Phase 2 submits each (prompt, answer) pair to every judge model via POST /eval/score, polls GET /eval/result/{trace_id}, and saves scores to results/{model}_{judge}.json. Incremental via .partial.json — safe to interrupt and resume.
Important: the script switches use case first, then governance profile.

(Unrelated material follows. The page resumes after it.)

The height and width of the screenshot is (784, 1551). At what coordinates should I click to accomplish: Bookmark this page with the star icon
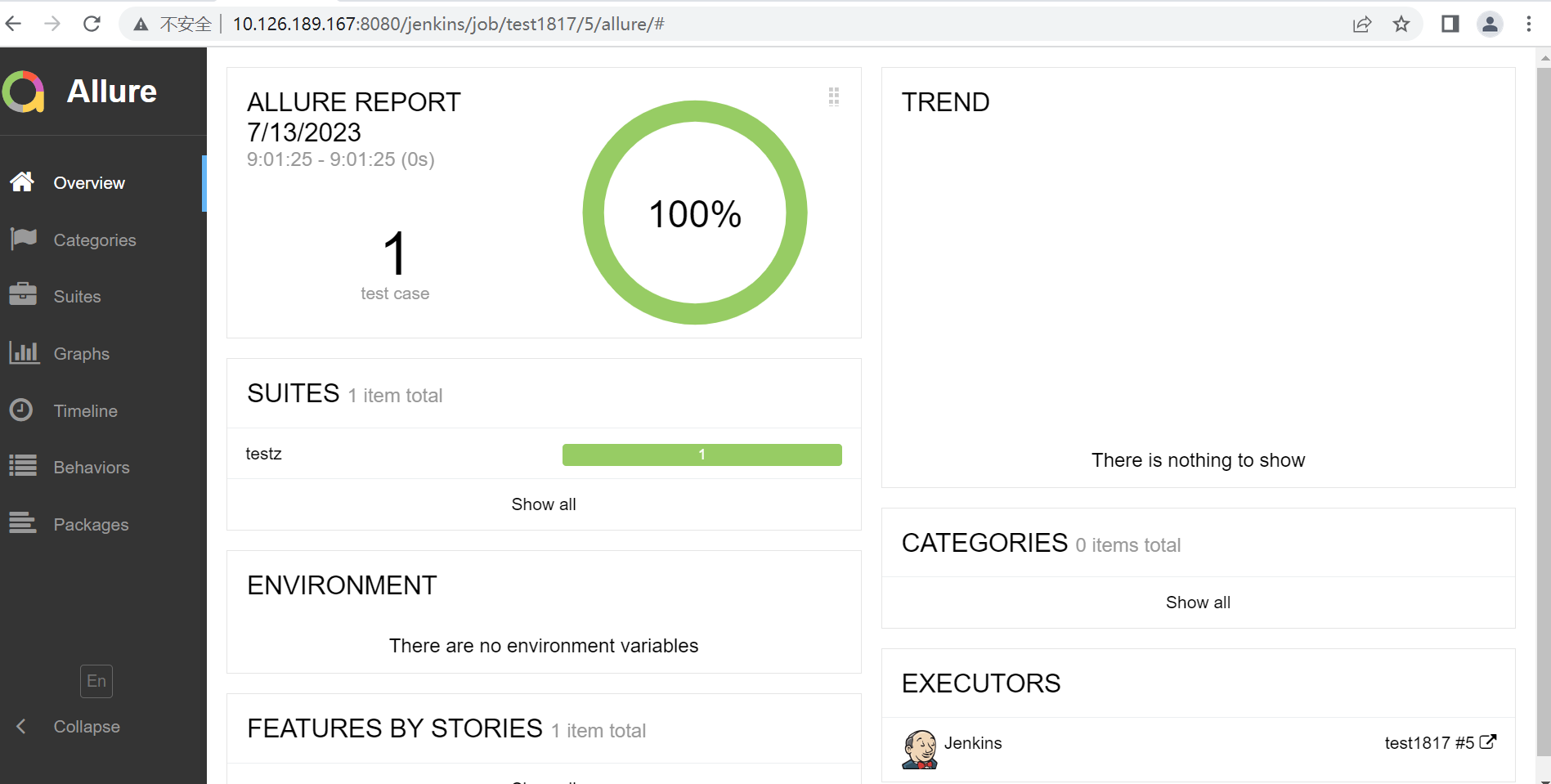tap(1401, 25)
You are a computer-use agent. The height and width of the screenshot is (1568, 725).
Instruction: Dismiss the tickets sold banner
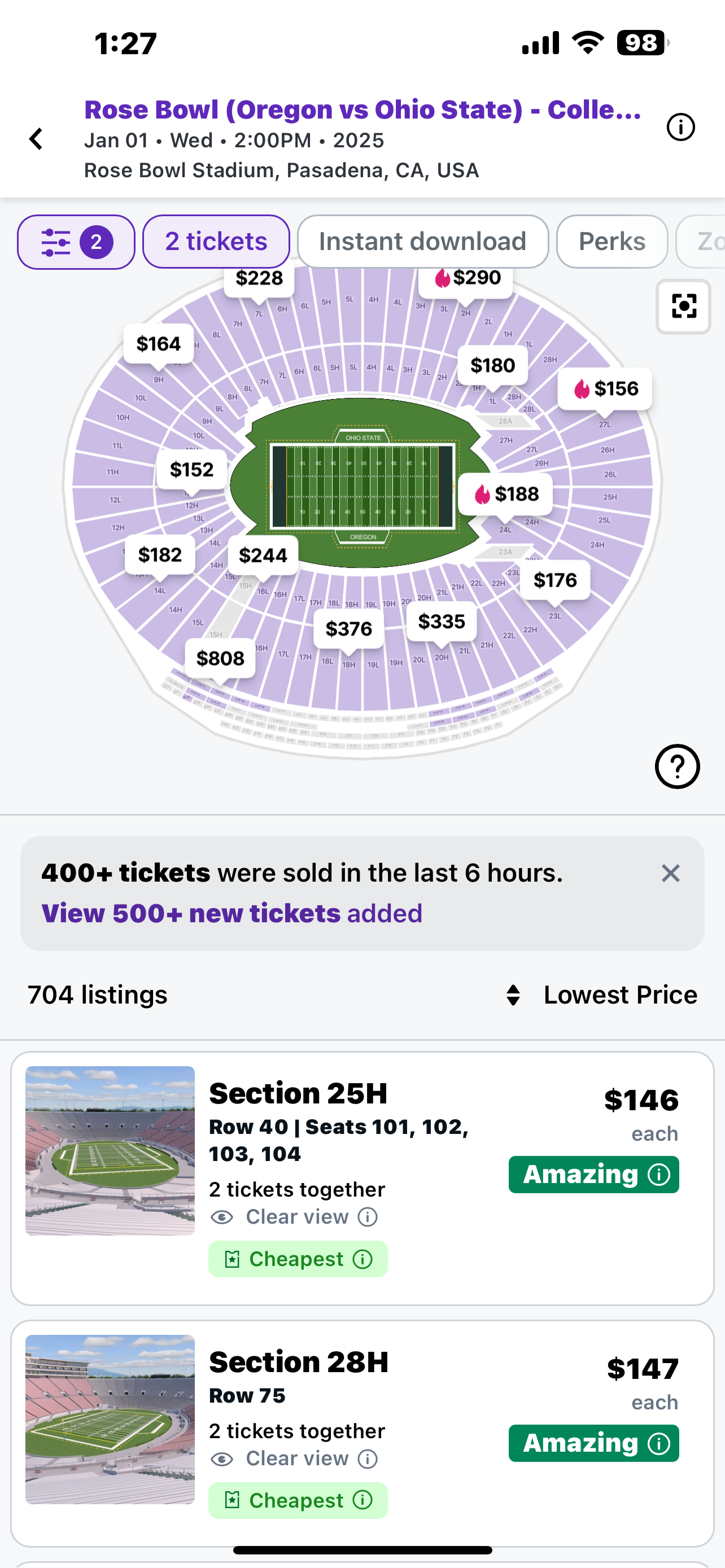670,874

The use-case endpoint auto-applies a default profile — the explicit profile switch must come after to override it.
48 prompts across 6 use cases and 4 difficulty levels (2 each):
| Use case | Config ID | Governance profile | Easy | Medium | Adversarial | Hard | Total |
|---|---|---|---|---|---|---|---|
| general | general | quality_baseline | 2 | 2 | 2 | 2 | 8 |
| summarization | summary | quality_baseline | 2 | 2 | 2 | 2 | 8 |
| translation | translation | accessibility | 2 | 2 | 2 | 2 | 8 |
| code | code | security | 2 | 2 | 2 | 2 | 8 |
| administrative_writing | legal | data_protection | 2 | 2 | 2 | 2 | 8 |
| analysis | analysis | ai_act_compliance | 2 | 2 | 2 | 2 | 8 |
{
"model": "ollama/phi4-mini",
"n": 48,
"updated_at": "2026-05-19T...",
"entries": [
{
"id": "gen_easy_01",
"use_case": "general",
"governance_profile": "quality_baseline",
"prompt": "...",
"answer": "..."
}
]
}{
"run_at": "2026-05-19T...",
"model": "ollama/phi4-mini",
"judge_model": "ollama/gemma3:4b",
"timeout": 120,
"fixed_outputs": true,
"total": 48,
"results": [
{
"id": "gen_easy_01",
"use_case": "general",
"governance_profile": "quality_baseline",
"score": 0.91,
"status": "OK",
"trace_id": "...",
"prompt": "...",
"answer": "...",
"eval": {
"composite_score": 0.91,
"criteria_scores": [
{ "criterion_id": "relevance", "score": 0.95, "flag": false, "reason": "..." }
]
}
}
]
}Status values: OK · TIMEOUT · EVAL_TRIGGER_ERROR · CONFIG_ERROR
Planned analyses once all result files are complete — see docs/benchmark/analysis/ (to be created):
- Specialised panel vs single judge delta
- Model size vs score correlation
- Inter-judge disagreement per prompt (top 10 most discriminating prompts)
- Intra-judge variance per domain
- Family bias — judge × generator matrix
- Self-evaluation vs cross-evaluation (leniency bias)